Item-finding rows
+--
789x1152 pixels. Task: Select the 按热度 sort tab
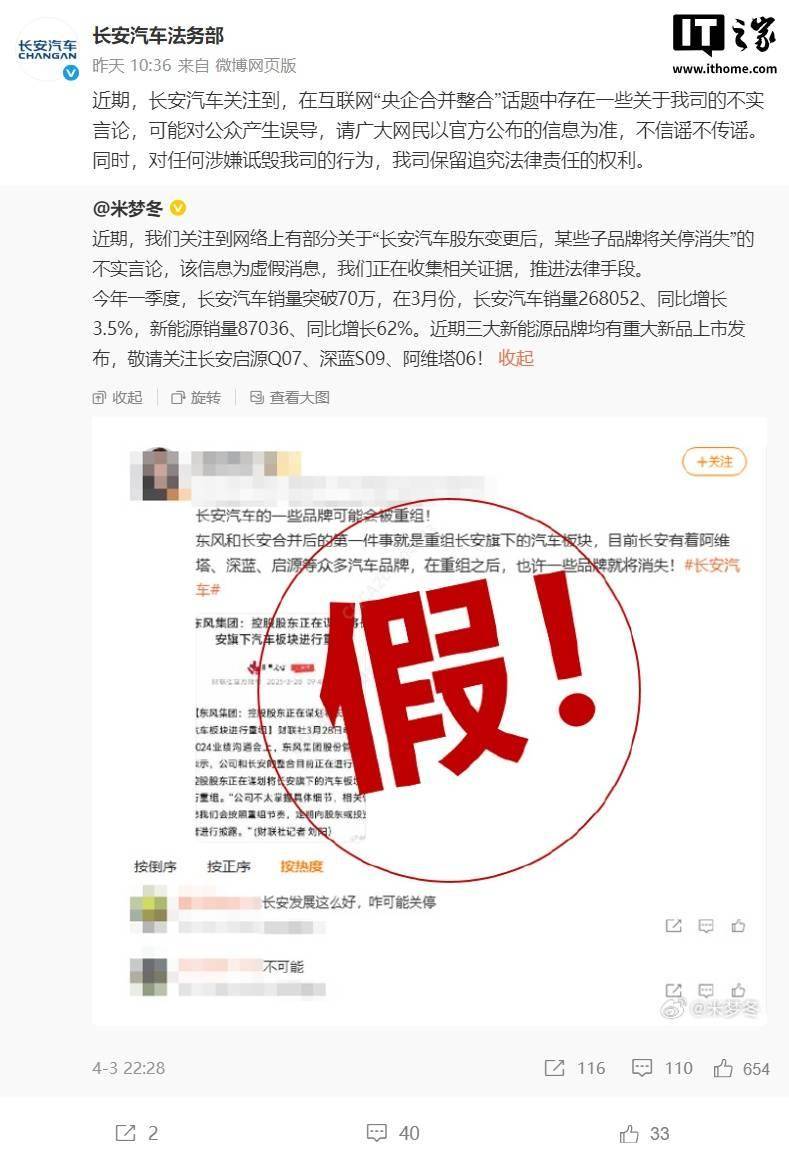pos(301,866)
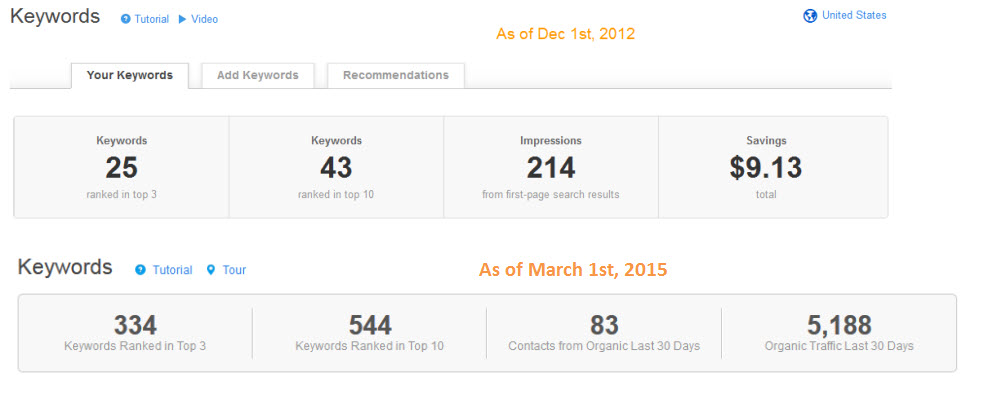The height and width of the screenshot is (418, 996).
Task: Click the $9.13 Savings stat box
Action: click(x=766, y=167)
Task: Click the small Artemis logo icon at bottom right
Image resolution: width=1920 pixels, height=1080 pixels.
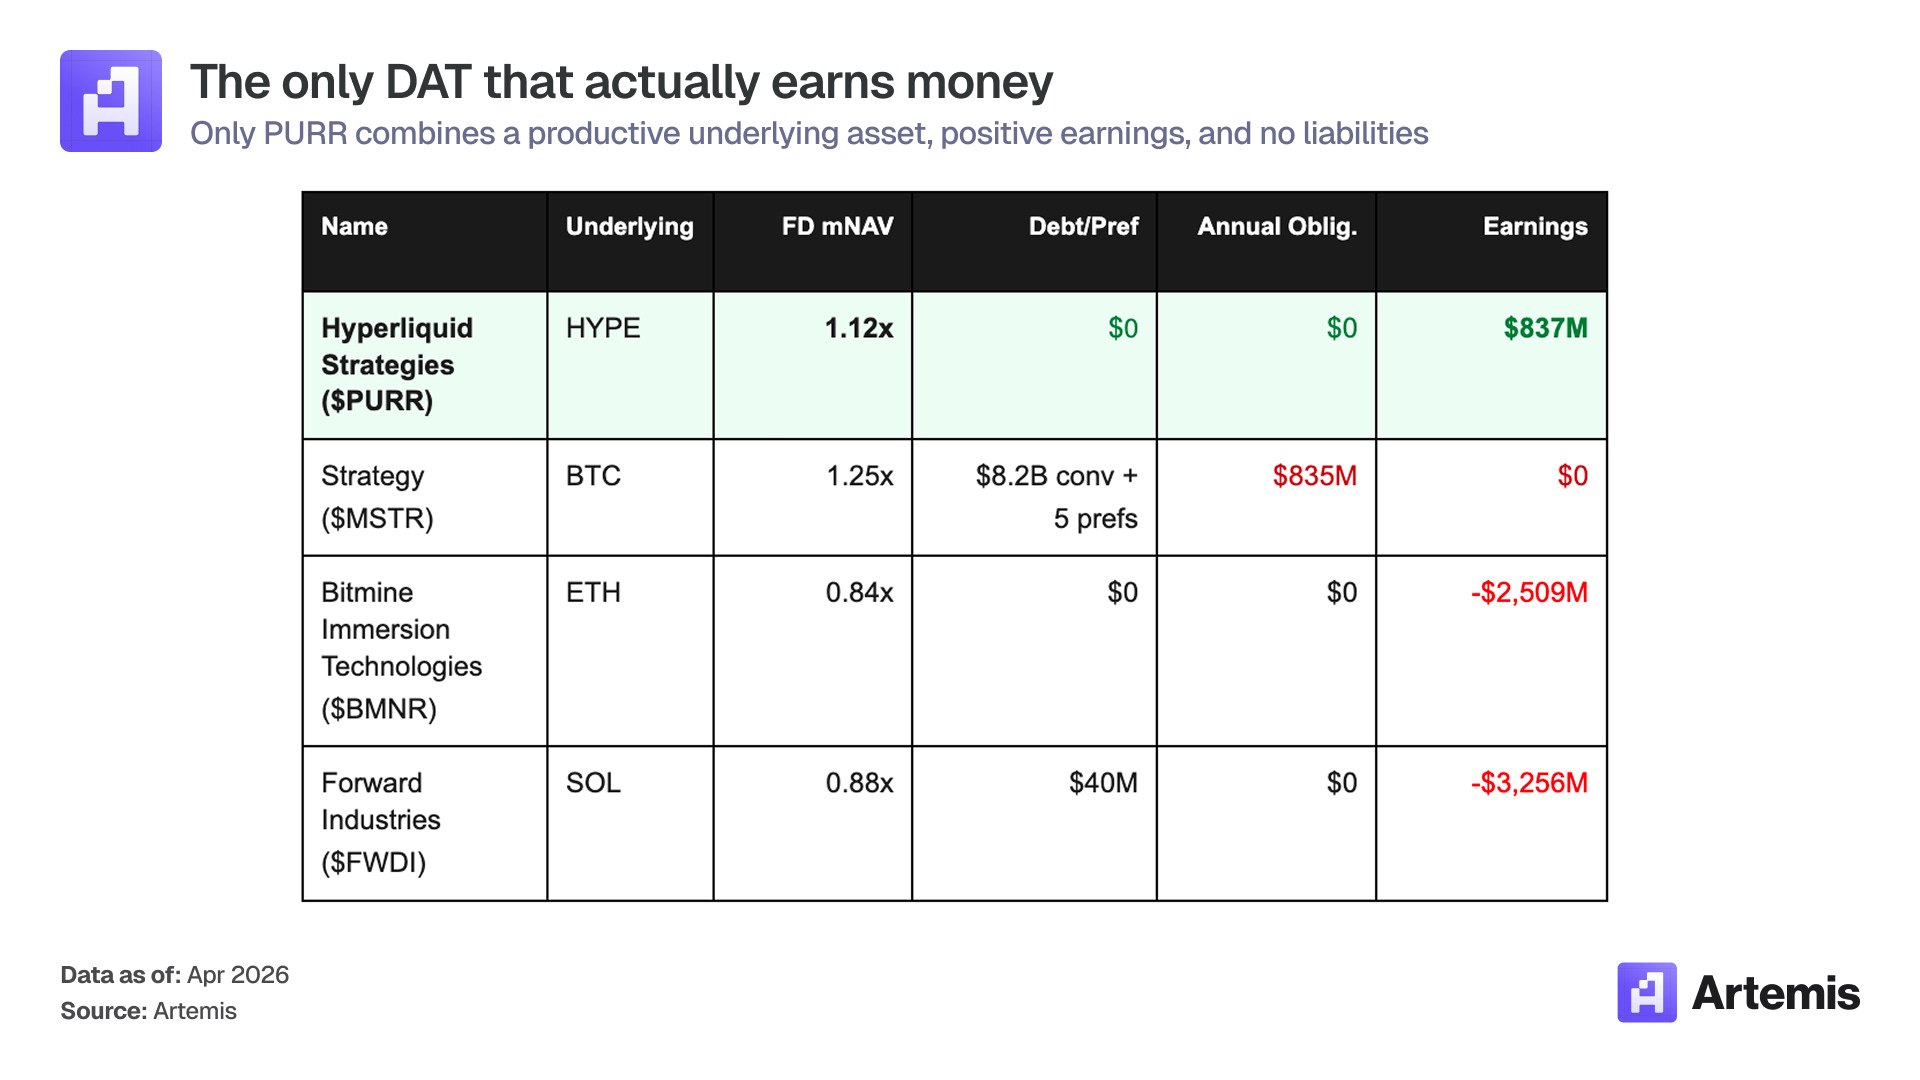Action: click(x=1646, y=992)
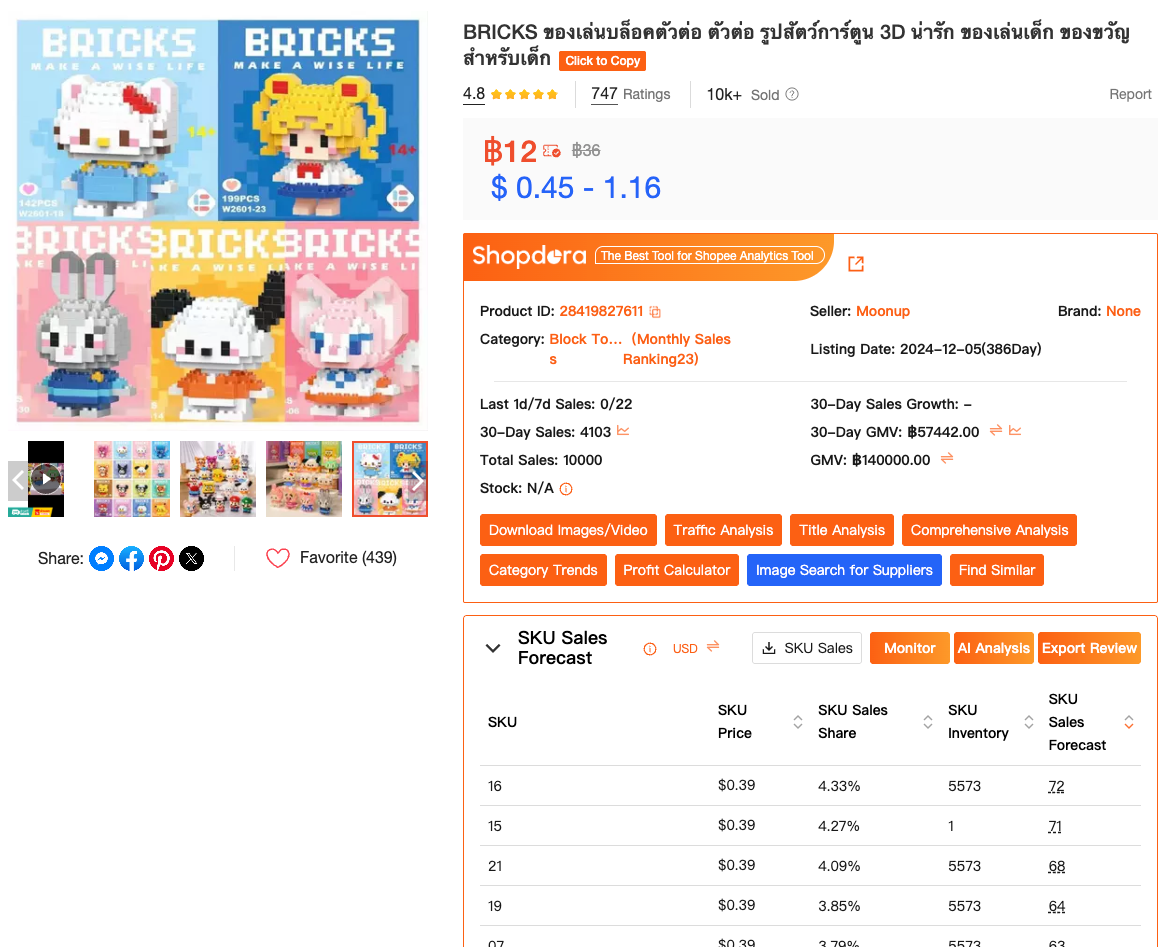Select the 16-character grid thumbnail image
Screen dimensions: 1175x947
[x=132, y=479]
+--
**WHAT TO WORK ON:** Render the rows above as a JSON list of strings, one string per line, leaving out blank lines. Don't include the pictures in your answer.

**EXERCISE RESPONSE:**
[
  "789x1152 pixels. Task: Select the 按热度 sort tab",
  "pos(301,866)",
  "The height and width of the screenshot is (418, 996).",
  "Task: Click the $9.13 Savings stat box",
  "Action: click(x=766, y=167)",
  "Task: Click the small Artemis logo icon at bottom right",
  "Image resolution: width=1920 pixels, height=1080 pixels.",
  "Action: click(x=1646, y=992)",
  "Select the 16-character grid thumbnail image",
  "Screen dimensions: 1175x947",
  "[x=132, y=479]"
]